Records shown Start Marker

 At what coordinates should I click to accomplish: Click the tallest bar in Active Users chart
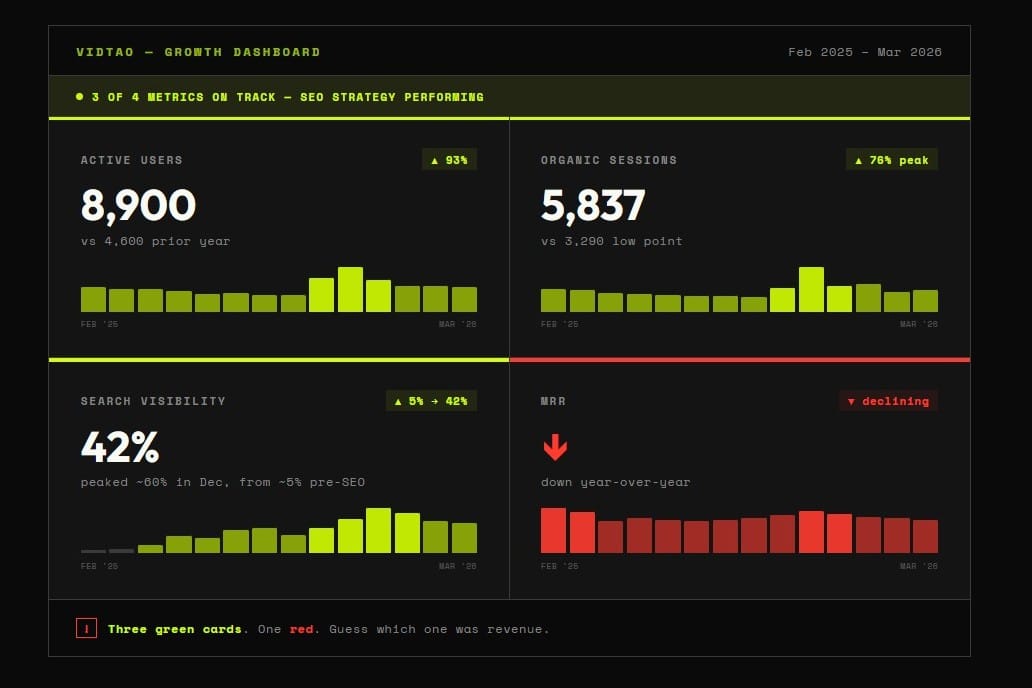pos(350,289)
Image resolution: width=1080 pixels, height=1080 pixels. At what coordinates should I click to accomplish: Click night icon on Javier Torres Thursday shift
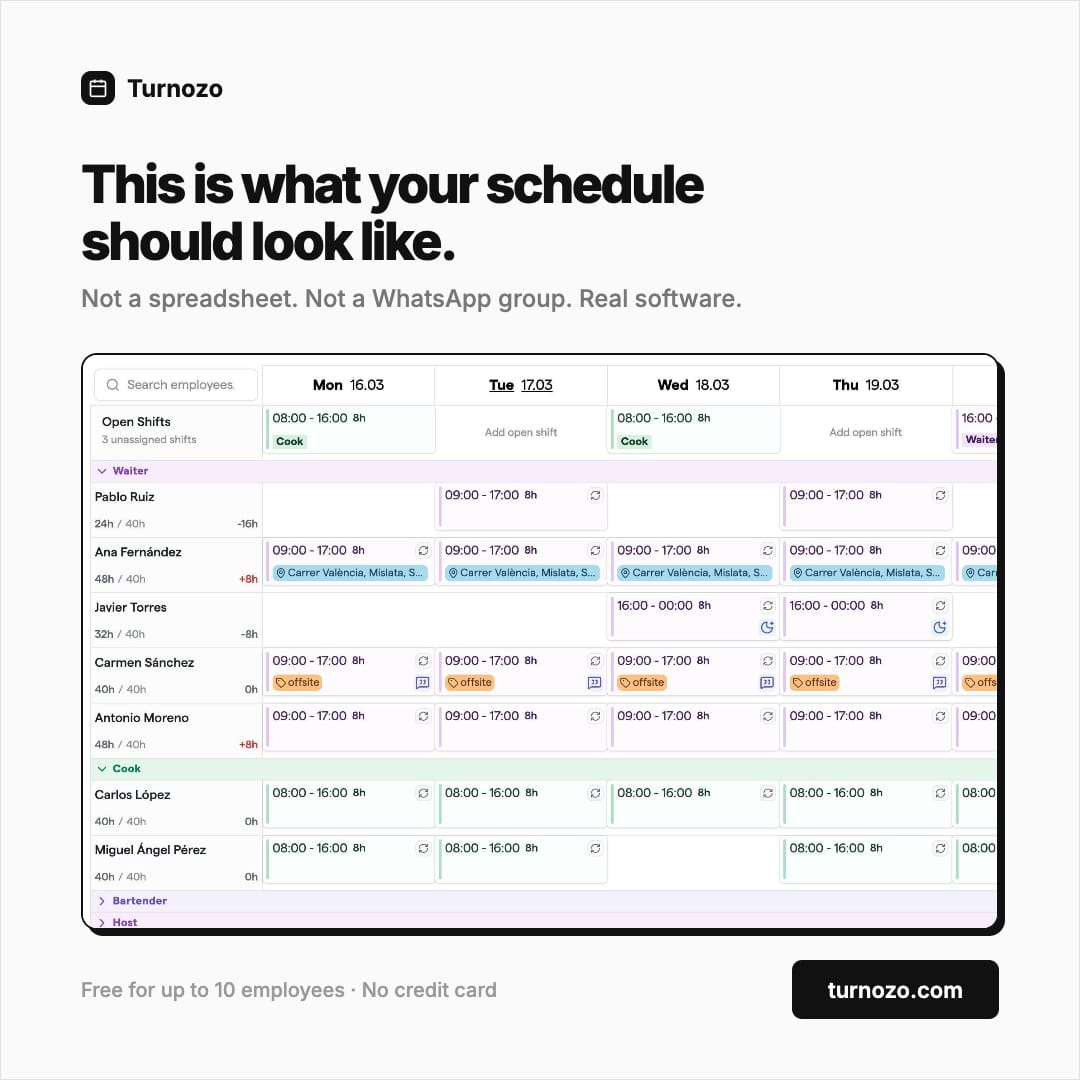click(939, 627)
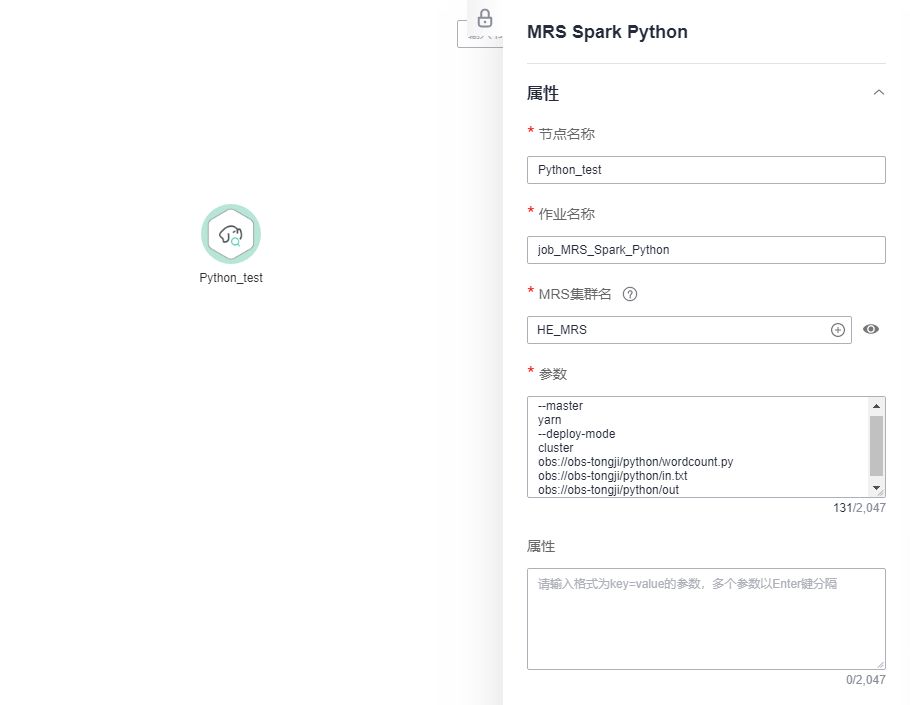Image resolution: width=910 pixels, height=705 pixels.
Task: Click the 属性 section header title
Action: [x=543, y=93]
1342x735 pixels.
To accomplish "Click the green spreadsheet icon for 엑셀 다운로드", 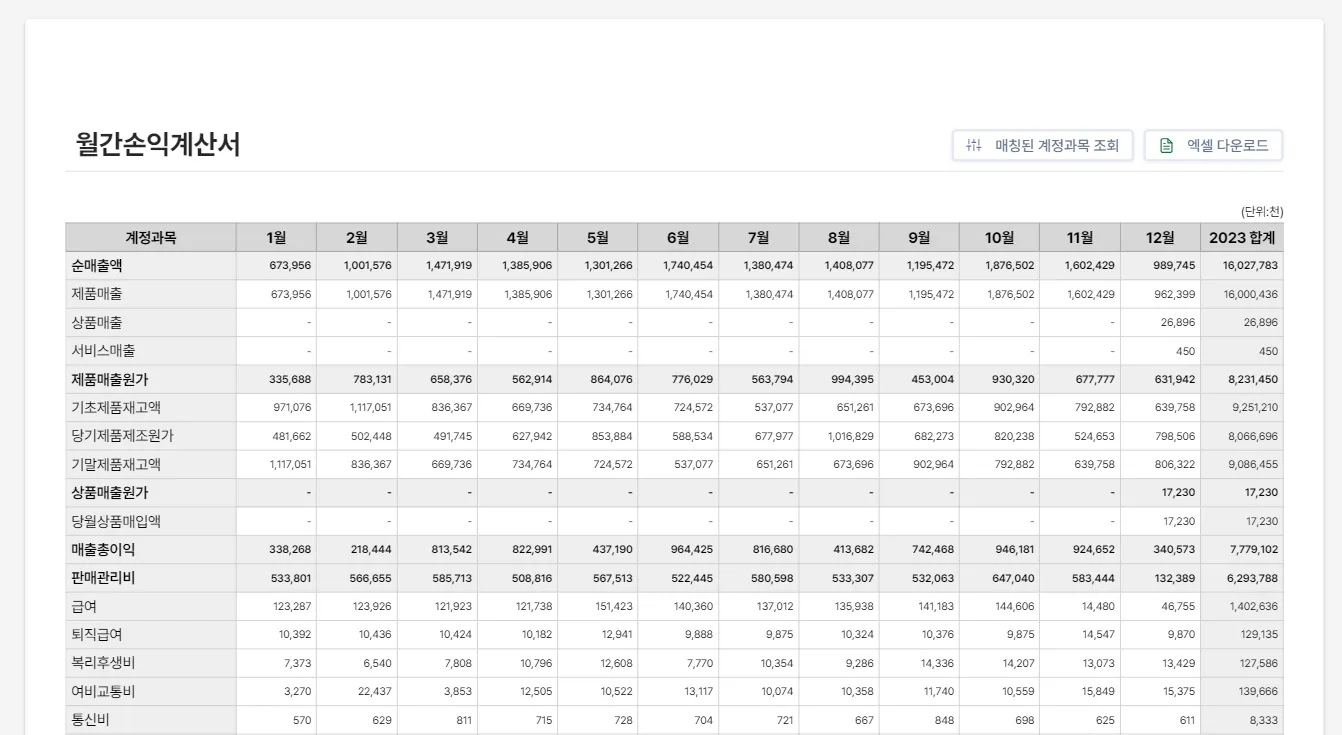I will click(1166, 146).
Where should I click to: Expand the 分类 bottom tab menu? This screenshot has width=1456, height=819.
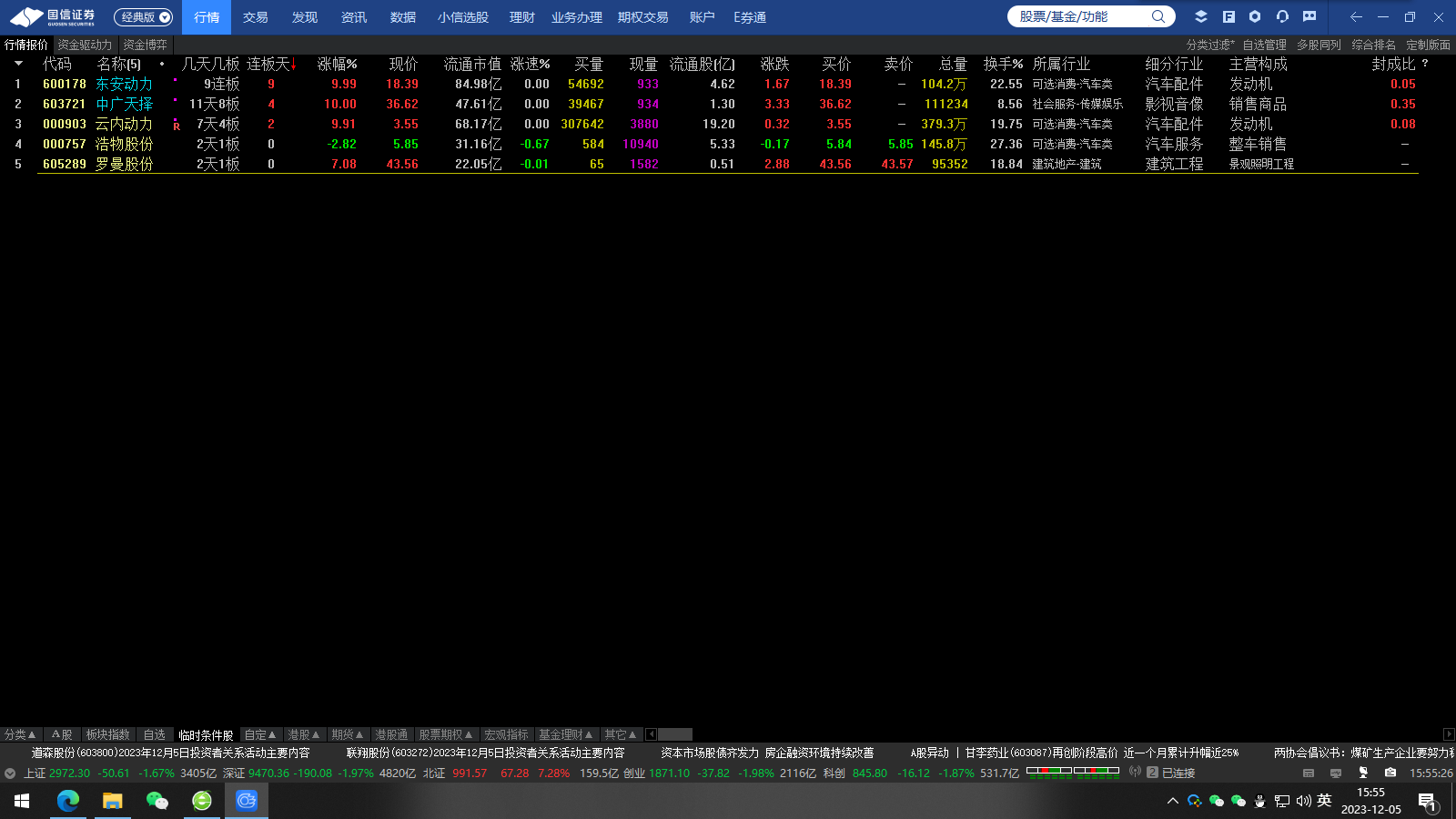[20, 734]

Records shown End Marker

◆ **The problem**:
Skip the pictures. Restate exactly the lines from the start of the entries through the line containing "1342x735 pixels.", both ends included.

◆ **Task answer**:
 At what coordinates should I click to accomplish: Click the tallest bar in Active Users chart
pos(350,289)
Image resolution: width=1080 pixels, height=1080 pixels. At what coordinates should I click to accomplish: Click night icon on Javier Torres Thursday shift
click(939, 627)
Image resolution: width=910 pixels, height=705 pixels.
Task: Click the 属性 section header title
Action: [x=543, y=93]
1342x735 pixels.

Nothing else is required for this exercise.